> The problem
The string "legend" appears in some lines of the entries that follow; copy each such line.

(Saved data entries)
****

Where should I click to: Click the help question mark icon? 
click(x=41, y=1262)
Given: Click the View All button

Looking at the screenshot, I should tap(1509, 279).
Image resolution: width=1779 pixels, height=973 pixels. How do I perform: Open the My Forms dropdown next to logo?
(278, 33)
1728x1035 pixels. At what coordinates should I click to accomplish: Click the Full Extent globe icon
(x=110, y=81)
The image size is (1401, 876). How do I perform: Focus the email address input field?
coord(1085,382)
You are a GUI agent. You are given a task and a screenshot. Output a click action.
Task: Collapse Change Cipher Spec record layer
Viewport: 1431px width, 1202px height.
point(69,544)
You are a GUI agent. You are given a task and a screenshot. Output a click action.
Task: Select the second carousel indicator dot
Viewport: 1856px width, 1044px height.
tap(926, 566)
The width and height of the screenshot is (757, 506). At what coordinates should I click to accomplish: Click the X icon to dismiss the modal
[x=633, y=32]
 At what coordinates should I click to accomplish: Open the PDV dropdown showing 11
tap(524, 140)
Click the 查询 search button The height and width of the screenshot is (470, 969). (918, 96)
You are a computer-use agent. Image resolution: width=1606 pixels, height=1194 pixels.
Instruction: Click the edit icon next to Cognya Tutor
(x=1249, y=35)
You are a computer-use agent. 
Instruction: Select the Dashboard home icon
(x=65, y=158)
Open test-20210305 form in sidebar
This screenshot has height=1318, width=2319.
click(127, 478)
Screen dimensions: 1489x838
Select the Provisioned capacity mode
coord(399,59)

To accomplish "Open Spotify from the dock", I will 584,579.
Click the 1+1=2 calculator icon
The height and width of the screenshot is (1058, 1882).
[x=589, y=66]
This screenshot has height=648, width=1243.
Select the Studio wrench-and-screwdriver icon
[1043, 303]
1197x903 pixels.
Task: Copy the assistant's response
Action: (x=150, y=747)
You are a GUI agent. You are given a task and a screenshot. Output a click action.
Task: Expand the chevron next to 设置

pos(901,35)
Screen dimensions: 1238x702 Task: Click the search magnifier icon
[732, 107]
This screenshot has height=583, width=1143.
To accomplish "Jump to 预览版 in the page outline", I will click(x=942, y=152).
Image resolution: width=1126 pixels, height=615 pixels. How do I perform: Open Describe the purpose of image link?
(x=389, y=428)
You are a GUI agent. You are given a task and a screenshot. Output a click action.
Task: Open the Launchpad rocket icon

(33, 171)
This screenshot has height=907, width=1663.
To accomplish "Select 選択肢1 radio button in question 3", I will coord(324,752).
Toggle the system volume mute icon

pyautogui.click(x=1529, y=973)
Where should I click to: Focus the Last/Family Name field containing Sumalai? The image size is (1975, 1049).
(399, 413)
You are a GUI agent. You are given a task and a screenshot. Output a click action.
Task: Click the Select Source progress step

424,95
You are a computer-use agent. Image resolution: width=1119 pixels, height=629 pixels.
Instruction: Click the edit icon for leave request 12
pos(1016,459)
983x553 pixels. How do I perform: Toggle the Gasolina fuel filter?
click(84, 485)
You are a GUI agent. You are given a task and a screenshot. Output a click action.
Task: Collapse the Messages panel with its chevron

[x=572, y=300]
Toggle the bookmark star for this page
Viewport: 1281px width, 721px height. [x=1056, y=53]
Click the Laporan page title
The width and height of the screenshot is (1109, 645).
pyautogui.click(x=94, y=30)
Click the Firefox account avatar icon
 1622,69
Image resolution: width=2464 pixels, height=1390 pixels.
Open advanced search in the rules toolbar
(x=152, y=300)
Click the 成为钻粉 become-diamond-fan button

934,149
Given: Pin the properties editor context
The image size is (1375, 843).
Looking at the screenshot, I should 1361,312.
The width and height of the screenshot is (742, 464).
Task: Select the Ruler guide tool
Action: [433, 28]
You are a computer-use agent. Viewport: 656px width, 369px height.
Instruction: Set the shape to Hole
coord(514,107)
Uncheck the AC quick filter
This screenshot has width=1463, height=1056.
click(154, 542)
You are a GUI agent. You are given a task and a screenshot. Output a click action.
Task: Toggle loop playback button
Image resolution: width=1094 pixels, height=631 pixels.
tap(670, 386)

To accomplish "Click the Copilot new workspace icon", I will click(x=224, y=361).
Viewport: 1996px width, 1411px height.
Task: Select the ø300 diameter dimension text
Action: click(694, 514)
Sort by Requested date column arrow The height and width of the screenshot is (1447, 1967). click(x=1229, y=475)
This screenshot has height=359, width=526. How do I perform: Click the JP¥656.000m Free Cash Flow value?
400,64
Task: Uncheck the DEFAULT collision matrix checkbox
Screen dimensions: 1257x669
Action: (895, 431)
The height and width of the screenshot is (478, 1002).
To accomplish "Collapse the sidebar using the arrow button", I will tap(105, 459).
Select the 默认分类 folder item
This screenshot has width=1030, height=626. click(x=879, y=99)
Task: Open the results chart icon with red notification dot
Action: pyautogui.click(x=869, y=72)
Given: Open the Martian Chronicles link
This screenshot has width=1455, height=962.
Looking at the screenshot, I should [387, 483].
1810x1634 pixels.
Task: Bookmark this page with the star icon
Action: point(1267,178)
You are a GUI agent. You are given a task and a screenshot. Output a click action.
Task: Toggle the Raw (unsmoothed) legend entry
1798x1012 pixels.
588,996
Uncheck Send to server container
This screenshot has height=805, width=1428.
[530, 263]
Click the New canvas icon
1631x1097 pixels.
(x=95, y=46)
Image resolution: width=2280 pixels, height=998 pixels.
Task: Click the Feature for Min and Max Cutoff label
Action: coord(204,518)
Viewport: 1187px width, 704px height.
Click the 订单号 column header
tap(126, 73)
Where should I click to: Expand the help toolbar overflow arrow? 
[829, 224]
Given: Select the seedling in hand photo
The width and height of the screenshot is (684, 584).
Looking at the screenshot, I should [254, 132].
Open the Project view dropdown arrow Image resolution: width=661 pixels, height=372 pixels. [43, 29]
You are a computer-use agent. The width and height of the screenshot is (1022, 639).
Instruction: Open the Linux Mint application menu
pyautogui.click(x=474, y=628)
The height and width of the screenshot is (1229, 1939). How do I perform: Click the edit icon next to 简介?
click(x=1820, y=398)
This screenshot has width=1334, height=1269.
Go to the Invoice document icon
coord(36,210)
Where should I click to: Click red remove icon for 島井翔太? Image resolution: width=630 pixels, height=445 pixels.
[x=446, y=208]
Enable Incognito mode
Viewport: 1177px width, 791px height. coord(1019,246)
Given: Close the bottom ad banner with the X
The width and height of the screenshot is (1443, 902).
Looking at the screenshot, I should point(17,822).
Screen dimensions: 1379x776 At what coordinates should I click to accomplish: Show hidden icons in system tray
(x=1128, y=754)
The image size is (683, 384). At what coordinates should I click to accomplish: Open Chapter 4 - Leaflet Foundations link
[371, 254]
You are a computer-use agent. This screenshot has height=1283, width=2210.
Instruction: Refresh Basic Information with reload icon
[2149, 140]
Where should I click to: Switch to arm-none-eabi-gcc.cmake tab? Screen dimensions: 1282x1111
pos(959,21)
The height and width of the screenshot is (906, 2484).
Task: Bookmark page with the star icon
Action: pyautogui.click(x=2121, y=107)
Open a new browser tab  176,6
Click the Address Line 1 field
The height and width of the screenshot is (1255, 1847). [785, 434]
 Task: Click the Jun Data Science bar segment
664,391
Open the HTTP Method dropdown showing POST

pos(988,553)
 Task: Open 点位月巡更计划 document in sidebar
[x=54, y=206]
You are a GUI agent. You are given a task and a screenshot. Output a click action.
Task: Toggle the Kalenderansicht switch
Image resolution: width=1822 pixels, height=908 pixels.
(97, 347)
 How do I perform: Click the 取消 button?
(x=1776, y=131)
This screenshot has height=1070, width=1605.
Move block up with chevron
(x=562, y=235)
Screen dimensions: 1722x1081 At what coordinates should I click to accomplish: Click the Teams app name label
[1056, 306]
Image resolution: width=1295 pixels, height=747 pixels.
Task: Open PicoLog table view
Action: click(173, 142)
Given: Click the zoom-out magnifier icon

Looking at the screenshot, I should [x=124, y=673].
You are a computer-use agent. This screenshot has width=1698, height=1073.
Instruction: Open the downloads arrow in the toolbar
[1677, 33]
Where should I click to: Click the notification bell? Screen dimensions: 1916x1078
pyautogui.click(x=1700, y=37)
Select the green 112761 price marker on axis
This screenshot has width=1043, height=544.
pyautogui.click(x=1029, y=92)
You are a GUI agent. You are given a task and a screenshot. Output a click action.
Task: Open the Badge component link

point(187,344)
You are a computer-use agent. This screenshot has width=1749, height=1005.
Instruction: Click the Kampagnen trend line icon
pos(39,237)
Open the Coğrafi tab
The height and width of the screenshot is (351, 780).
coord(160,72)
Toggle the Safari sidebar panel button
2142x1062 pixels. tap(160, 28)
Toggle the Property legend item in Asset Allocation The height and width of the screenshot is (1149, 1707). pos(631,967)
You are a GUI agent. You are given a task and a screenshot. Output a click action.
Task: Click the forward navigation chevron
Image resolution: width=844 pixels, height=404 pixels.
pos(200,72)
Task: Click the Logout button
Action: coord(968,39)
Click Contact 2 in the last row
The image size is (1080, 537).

****

> Exercise answer
Task: Toggle the Raw (unsmoothed) legend entry
Toggle the Property legend item in Asset Allocation The height and width of the screenshot is (1149, 1707). pos(631,967)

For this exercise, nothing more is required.